>>

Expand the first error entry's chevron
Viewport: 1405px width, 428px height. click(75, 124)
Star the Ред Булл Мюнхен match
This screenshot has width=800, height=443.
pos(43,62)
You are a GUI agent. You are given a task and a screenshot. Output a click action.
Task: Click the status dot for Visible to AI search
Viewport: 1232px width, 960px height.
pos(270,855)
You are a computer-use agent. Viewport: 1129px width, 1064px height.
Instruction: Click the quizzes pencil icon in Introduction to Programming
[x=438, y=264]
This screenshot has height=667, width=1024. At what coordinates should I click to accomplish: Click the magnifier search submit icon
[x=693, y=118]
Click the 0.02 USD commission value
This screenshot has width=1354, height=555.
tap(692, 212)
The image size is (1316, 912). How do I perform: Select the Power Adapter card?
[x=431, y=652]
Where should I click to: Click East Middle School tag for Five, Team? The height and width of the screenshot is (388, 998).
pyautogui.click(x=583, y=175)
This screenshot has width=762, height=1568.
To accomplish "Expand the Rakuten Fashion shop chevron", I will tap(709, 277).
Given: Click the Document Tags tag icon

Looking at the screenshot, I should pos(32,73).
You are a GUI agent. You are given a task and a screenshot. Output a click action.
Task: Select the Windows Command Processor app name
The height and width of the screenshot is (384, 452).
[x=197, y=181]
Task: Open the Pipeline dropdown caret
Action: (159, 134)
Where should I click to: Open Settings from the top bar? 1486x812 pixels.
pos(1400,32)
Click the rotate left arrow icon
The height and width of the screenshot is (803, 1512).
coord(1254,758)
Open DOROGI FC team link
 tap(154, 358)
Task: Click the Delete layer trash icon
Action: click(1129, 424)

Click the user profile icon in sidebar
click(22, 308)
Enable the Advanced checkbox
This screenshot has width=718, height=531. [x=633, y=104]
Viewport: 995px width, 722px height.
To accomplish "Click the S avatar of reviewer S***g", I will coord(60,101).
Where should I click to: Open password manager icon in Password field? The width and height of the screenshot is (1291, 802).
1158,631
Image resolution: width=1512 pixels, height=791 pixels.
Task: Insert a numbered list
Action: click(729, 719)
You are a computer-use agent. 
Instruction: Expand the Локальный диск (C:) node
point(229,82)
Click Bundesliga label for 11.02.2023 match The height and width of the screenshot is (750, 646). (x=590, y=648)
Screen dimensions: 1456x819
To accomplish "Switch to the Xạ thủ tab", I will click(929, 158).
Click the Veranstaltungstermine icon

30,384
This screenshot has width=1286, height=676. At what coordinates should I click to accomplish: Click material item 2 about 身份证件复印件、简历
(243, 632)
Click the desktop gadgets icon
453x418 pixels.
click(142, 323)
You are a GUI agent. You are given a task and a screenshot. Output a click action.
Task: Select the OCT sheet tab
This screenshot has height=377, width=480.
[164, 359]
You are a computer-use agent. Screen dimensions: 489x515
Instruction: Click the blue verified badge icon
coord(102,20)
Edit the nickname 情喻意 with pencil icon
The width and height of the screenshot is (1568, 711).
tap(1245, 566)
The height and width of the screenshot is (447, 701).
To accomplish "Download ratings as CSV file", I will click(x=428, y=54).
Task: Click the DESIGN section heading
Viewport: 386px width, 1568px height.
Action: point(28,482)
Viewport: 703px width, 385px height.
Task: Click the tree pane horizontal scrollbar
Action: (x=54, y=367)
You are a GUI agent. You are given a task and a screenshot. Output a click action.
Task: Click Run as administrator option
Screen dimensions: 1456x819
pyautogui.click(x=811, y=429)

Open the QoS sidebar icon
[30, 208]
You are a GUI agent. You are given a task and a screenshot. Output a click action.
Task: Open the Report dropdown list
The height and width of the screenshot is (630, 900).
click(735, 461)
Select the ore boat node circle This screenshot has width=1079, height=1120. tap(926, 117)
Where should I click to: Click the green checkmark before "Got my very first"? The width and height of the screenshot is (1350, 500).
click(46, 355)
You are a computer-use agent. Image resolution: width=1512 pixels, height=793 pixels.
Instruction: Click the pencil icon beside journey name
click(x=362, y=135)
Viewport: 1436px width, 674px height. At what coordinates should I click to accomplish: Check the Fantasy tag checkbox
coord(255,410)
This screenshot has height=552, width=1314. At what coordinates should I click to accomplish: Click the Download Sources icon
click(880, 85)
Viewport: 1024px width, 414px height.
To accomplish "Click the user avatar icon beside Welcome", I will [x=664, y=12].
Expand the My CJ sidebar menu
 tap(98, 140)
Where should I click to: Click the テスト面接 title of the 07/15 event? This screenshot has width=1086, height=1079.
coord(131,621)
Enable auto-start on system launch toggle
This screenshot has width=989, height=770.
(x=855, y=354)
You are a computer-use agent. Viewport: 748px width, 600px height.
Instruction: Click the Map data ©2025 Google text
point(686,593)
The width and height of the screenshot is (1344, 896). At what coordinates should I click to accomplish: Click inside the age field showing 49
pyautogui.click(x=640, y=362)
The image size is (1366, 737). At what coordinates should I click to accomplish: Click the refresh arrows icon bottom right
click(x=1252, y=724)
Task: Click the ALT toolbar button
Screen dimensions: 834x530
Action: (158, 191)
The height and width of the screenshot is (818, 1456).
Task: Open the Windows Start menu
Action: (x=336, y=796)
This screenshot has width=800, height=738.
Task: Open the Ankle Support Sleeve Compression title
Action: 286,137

<<

■ WHAT IS BEING ASKED ■
Every record should be given again exactly.

■ SOLVED PROBLEM ■
Expand the first error entry's chevron
Viewport: 1405px width, 428px height. click(75, 124)
Star the Ред Булл Мюнхен match
This screenshot has width=800, height=443.
pos(43,62)
You are a GUI agent. You are given a task and a screenshot. Output a click action.
Task: Click the status dot for Visible to AI search
Viewport: 1232px width, 960px height.
pos(270,855)
You are a computer-use agent. Viewport: 1129px width, 1064px height.
Instruction: Click the quizzes pencil icon in Introduction to Programming
[x=438, y=264]
This screenshot has height=667, width=1024. At what coordinates should I click to accomplish: Click the magnifier search submit icon
[x=693, y=118]
Click the 0.02 USD commission value
This screenshot has width=1354, height=555.
tap(692, 212)
The image size is (1316, 912). How do I perform: Select the Power Adapter card?
[x=431, y=652]
Where should I click to: Click East Middle School tag for Five, Team? The height and width of the screenshot is (388, 998).
pyautogui.click(x=583, y=175)
This screenshot has width=762, height=1568.
To accomplish "Expand the Rakuten Fashion shop chevron", I will tap(709, 277).
Given: Click the Document Tags tag icon

Looking at the screenshot, I should pos(32,73).
You are a GUI agent. You are given a task and a screenshot. Output a click action.
Task: Select the Windows Command Processor app name
The height and width of the screenshot is (384, 452).
[x=197, y=181]
Task: Open the Pipeline dropdown caret
Action: (159, 134)
Where should I click to: Open Settings from the top bar? 1486x812 pixels.
pos(1400,32)
Click the rotate left arrow icon
The height and width of the screenshot is (803, 1512).
coord(1254,758)
Open DOROGI FC team link
 tap(154, 358)
Task: Click the Delete layer trash icon
Action: click(1129, 424)

Click the user profile icon in sidebar
click(22, 308)
Enable the Advanced checkbox
This screenshot has width=718, height=531. [x=633, y=104]
Viewport: 995px width, 722px height.
To accomplish "Click the S avatar of reviewer S***g", I will coord(60,101).
Where should I click to: Open password manager icon in Password field? The width and height of the screenshot is (1291, 802).
1158,631
Image resolution: width=1512 pixels, height=791 pixels.
Task: Insert a numbered list
Action: click(729, 719)
You are a computer-use agent. 
Instruction: Expand the Локальный диск (C:) node
point(229,82)
Click Bundesliga label for 11.02.2023 match The height and width of the screenshot is (750, 646). (x=590, y=648)
Screen dimensions: 1456x819
To accomplish "Switch to the Xạ thủ tab", I will click(929, 158).
Click the Veranstaltungstermine icon

30,384
This screenshot has width=1286, height=676. At what coordinates should I click to accomplish: Click material item 2 about 身份证件复印件、简历
(243, 632)
Click the desktop gadgets icon
453x418 pixels.
click(142, 323)
You are a GUI agent. You are given a task and a screenshot. Output a click action.
Task: Select the OCT sheet tab
This screenshot has height=377, width=480.
[164, 359]
You are a computer-use agent. Screen dimensions: 489x515
Instruction: Click the blue verified badge icon
coord(102,20)
Edit the nickname 情喻意 with pencil icon
The width and height of the screenshot is (1568, 711).
tap(1245, 566)
The height and width of the screenshot is (447, 701).
To accomplish "Download ratings as CSV file", I will click(x=428, y=54).
Task: Click the DESIGN section heading
Viewport: 386px width, 1568px height.
Action: point(28,482)
Viewport: 703px width, 385px height.
Task: Click the tree pane horizontal scrollbar
Action: (x=54, y=367)
You are a GUI agent. You are given a task and a screenshot. Output a click action.
Task: Click Run as administrator option
Screen dimensions: 1456x819
pyautogui.click(x=811, y=429)

Open the QoS sidebar icon
[30, 208]
You are a GUI agent. You are given a task and a screenshot. Output a click action.
Task: Open the Report dropdown list
The height and width of the screenshot is (630, 900).
click(735, 461)
Select the ore boat node circle This screenshot has width=1079, height=1120. tap(926, 117)
Where should I click to: Click the green checkmark before "Got my very first"? The width and height of the screenshot is (1350, 500).
click(46, 355)
You are a computer-use agent. Image resolution: width=1512 pixels, height=793 pixels.
Instruction: Click the pencil icon beside journey name
click(x=362, y=135)
Viewport: 1436px width, 674px height. At what coordinates should I click to accomplish: Check the Fantasy tag checkbox
coord(255,410)
This screenshot has height=552, width=1314. At what coordinates should I click to accomplish: Click the Download Sources icon
click(880, 85)
Viewport: 1024px width, 414px height.
To accomplish "Click the user avatar icon beside Welcome", I will [x=664, y=12].
Expand the My CJ sidebar menu
 tap(98, 140)
Where should I click to: Click the テスト面接 title of the 07/15 event? This screenshot has width=1086, height=1079.
coord(131,621)
Enable auto-start on system launch toggle
This screenshot has width=989, height=770.
(x=855, y=354)
You are a computer-use agent. Viewport: 748px width, 600px height.
Instruction: Click the Map data ©2025 Google text
point(686,593)
The width and height of the screenshot is (1344, 896). At what coordinates should I click to accomplish: Click inside the age field showing 49
pyautogui.click(x=640, y=362)
The image size is (1366, 737). At what coordinates should I click to accomplish: Click the refresh arrows icon bottom right
click(x=1252, y=724)
Task: Click the ALT toolbar button
Screen dimensions: 834x530
Action: (158, 191)
The height and width of the screenshot is (818, 1456).
Task: Open the Windows Start menu
Action: (x=336, y=796)
This screenshot has width=800, height=738.
Task: Open the Ankle Support Sleeve Compression title
Action: 286,137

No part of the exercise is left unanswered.